• **Your objective**: Across the listing that follows, establish how many lines contain the string "calendar" and provide that number by itself.

• **Exercise material**:

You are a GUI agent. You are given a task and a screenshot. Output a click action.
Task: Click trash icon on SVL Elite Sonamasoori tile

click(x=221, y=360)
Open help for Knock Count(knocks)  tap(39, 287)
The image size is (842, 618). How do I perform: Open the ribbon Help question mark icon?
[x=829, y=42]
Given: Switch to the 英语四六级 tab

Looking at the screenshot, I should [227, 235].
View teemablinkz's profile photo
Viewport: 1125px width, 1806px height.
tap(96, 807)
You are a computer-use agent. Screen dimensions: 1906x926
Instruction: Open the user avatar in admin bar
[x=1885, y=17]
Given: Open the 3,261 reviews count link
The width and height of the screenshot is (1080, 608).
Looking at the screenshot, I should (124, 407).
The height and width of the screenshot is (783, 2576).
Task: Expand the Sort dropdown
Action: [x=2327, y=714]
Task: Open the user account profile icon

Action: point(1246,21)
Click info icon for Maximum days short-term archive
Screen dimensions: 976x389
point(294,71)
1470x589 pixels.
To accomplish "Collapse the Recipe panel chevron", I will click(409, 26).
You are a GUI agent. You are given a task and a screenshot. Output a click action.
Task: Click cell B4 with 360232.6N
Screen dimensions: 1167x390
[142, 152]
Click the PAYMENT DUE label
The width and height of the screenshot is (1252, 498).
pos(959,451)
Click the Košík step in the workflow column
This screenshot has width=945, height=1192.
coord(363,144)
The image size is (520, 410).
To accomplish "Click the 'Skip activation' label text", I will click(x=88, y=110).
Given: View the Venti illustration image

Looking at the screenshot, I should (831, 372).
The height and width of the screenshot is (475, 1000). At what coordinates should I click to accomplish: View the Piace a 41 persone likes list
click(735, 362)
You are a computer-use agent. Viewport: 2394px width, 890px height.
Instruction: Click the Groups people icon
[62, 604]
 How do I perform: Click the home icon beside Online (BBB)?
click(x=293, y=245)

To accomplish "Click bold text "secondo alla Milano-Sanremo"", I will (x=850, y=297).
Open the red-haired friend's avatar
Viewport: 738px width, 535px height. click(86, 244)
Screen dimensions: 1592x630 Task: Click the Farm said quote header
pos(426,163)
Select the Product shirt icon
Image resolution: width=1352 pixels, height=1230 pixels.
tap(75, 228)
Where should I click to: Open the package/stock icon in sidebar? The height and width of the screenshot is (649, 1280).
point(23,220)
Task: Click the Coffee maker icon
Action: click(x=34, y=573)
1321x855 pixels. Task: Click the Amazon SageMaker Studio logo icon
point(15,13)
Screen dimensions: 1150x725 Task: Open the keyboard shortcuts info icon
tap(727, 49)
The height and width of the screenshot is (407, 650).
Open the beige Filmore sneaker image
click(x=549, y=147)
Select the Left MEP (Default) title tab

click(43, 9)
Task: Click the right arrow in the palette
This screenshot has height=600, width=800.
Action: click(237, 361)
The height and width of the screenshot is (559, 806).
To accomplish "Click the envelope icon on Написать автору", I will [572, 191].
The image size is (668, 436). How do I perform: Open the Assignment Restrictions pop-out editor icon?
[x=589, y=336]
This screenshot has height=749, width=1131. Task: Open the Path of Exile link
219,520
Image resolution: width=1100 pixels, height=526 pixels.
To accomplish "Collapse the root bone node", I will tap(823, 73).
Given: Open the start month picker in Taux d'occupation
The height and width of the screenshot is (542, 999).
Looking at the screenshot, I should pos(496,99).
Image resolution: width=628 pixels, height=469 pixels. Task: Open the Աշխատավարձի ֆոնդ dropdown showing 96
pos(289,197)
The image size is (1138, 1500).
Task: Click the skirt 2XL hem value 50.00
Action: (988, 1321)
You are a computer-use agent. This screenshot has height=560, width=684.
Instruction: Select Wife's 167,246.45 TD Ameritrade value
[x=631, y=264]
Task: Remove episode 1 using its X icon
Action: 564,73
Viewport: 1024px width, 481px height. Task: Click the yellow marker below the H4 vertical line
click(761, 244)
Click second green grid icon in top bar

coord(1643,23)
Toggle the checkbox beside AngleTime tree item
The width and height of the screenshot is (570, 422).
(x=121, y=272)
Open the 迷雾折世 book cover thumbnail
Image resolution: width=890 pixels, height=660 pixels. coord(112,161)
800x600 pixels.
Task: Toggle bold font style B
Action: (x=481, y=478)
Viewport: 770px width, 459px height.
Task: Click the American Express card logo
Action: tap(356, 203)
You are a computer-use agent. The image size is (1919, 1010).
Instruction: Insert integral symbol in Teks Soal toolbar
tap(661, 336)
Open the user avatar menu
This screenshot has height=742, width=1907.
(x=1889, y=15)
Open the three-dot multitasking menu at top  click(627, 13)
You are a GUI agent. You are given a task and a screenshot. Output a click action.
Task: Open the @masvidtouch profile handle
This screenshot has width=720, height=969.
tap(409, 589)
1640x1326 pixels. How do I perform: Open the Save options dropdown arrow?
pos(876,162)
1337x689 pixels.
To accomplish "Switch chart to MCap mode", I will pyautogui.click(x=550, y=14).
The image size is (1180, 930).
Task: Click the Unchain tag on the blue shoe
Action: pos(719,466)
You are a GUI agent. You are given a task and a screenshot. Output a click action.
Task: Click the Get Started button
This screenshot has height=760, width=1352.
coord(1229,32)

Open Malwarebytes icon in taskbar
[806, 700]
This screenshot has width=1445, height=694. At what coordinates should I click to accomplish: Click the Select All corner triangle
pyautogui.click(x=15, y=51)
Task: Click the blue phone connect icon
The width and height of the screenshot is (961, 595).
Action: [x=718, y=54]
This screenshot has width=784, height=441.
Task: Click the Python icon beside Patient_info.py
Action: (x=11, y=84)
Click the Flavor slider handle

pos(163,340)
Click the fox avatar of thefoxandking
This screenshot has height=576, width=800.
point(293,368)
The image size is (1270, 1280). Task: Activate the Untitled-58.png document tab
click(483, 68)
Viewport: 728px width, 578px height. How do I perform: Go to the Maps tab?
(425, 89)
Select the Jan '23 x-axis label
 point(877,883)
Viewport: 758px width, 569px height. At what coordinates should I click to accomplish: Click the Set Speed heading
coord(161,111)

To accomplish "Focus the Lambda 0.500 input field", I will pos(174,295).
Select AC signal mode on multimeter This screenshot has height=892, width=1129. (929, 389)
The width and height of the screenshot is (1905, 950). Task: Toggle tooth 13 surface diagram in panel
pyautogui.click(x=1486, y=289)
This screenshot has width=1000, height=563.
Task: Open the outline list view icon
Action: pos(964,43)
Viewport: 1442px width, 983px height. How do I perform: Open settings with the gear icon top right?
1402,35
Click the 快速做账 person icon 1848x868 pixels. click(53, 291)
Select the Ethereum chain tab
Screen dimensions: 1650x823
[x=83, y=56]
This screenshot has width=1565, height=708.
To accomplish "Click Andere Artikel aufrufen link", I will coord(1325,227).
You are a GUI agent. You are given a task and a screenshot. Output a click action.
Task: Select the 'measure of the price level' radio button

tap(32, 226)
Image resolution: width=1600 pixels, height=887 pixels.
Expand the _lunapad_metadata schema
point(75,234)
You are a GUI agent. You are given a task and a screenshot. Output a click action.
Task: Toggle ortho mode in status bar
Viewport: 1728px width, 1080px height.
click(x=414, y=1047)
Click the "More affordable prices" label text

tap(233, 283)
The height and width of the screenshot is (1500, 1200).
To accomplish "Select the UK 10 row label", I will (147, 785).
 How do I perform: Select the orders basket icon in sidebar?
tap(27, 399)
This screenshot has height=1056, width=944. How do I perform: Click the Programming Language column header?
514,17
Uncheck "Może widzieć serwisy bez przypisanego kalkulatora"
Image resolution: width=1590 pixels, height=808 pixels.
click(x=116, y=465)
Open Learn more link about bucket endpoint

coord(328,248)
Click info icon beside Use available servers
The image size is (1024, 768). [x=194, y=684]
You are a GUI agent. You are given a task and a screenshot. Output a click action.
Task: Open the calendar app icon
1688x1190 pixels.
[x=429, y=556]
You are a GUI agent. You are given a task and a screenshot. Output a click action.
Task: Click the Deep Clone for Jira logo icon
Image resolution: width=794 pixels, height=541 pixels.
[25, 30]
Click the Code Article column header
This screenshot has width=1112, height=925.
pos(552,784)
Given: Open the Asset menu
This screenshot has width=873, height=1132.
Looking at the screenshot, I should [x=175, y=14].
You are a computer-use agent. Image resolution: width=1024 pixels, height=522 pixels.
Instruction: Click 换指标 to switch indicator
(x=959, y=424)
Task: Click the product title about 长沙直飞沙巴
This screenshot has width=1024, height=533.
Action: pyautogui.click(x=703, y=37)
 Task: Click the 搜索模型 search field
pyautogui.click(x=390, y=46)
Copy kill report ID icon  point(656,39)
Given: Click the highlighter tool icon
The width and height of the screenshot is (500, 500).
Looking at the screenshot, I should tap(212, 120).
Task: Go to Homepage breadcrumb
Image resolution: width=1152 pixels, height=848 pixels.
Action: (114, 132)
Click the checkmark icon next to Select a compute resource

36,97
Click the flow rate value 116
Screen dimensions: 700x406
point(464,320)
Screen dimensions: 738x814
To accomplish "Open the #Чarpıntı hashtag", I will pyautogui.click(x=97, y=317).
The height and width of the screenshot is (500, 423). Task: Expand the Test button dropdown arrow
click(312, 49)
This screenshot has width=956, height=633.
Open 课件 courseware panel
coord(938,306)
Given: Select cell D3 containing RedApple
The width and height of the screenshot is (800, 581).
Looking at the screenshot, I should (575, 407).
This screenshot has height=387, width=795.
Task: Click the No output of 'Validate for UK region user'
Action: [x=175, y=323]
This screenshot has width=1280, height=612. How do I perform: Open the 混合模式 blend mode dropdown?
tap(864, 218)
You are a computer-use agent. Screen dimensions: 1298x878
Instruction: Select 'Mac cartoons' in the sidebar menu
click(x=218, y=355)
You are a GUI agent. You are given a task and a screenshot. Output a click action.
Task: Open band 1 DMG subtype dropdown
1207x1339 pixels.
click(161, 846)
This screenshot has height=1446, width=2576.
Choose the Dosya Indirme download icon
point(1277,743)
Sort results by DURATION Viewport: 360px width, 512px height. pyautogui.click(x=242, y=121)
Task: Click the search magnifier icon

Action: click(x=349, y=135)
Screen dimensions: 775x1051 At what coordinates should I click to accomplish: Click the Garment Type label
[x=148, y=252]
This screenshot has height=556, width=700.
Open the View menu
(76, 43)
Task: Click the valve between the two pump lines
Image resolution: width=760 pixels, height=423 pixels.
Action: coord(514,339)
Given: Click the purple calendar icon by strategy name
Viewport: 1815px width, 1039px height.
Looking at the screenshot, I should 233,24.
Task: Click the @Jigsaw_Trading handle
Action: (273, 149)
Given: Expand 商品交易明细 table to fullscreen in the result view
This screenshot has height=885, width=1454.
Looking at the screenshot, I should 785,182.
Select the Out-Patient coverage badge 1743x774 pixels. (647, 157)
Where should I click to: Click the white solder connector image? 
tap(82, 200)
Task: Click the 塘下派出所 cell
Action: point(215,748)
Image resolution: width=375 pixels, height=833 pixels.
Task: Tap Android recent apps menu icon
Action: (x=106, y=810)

• **The answer**: 2